Non-Stationary Critical Phenomena: Expanding The Critical Point

TL;DR

This paper extends the concept of critical phenomena to nonstationary active matter systems, revealing exotic phase structures and pseudo-critical behavior with implications for driven transport and phase separation.

Contribution

It introduces an effective field theory for biased quorum-sensing active particles, demonstrating nonstandard criticality and phase behavior in non-equilibrium conditions.

Findings

Criticality exists along a line, not a point, in phase space.

Binodals can cross spinodal lines, leading to exotic phase structures.

Fluctuations exhibit non-trivial dispersion relations and grow at finite rates.

Abstract

A prototypical model of symmetry-broken active matter -- biased quorum-sensing active particles (bQSAPs) -- is used to extend notions of dynamic critical phenomena to the paradigmatic setting of driven transport, where characteristic behaviours are nonstationary and involve persistent fluxes.

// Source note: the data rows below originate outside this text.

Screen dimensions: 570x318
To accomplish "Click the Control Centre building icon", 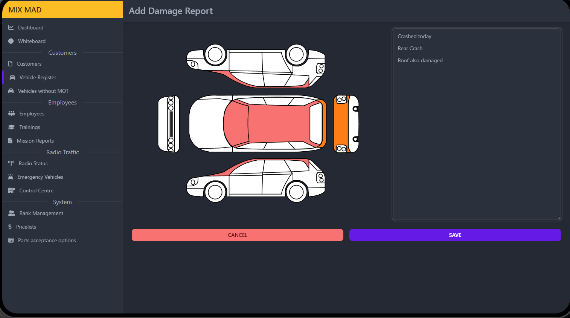I will tap(12, 190).

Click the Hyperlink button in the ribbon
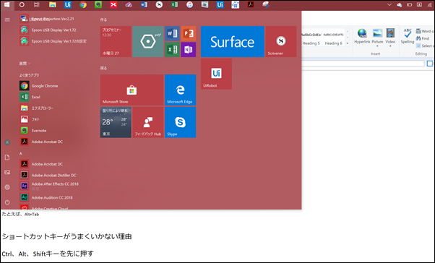(362, 36)
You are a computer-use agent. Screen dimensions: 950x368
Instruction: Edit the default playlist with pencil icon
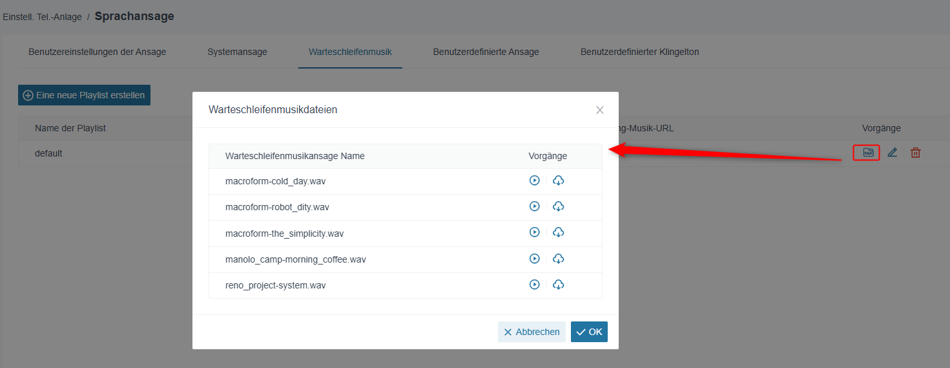point(893,153)
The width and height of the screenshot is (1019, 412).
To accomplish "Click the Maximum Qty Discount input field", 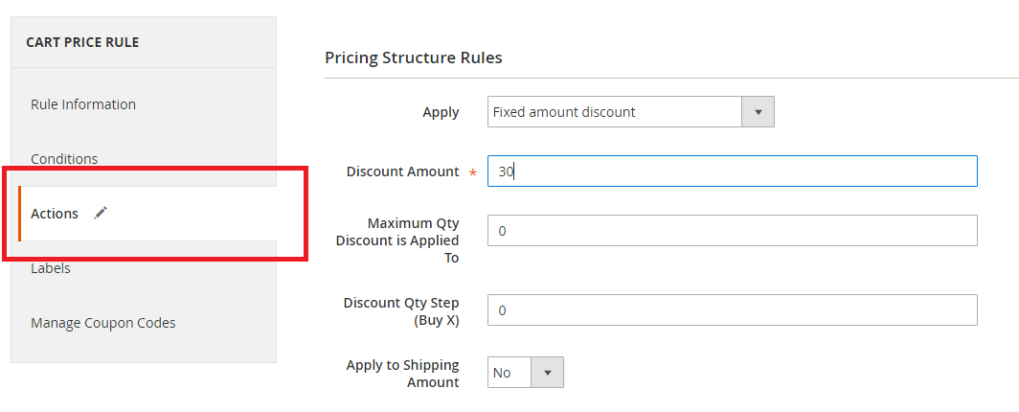I will point(733,231).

To do so, we construct an effective field theory with a single order-parameter -- a nonstationary analogue of active Model B -- that reflects the fact that different properties of bQSAPs can only be interpreted in terms of passive thermodynamics in appropriately chosen inertial frames. This codifies the movement of phase boundaries due to nonequilibrium fluxes between coexisting bulk phases in terms of a difference in effective chemical potentials and therefore an {\it unequal} tangent construction on a bulk free energy density. The result is both an anomalous form of coarsening and, more generally, an exotic phase structure; binodals are permitted to cross spinodal lines so that criticality is no longer constrained to a single point. Instead, criticality, with exponents that are seemingly unchanged from symmetric QSAPs, is shown to exist along a line that marks the entry to an otherwise forbidden region of phase space. The interior of this region is not critical in the conventional sense, but retains certain features of criticality, which we term pseudo-critical. Whilst an inability to satisfy a Ginzburg criterion implies that fluctuations remain relevant at macroscopic scales, finite-wavenumber fluctuations grow at finite rates and exhibit non-trivial dispersion relations. The interplay between the growth of fluctuations and the speed at which they move relative to the bulk results in distinct regimes of micro- and meso-phase separation.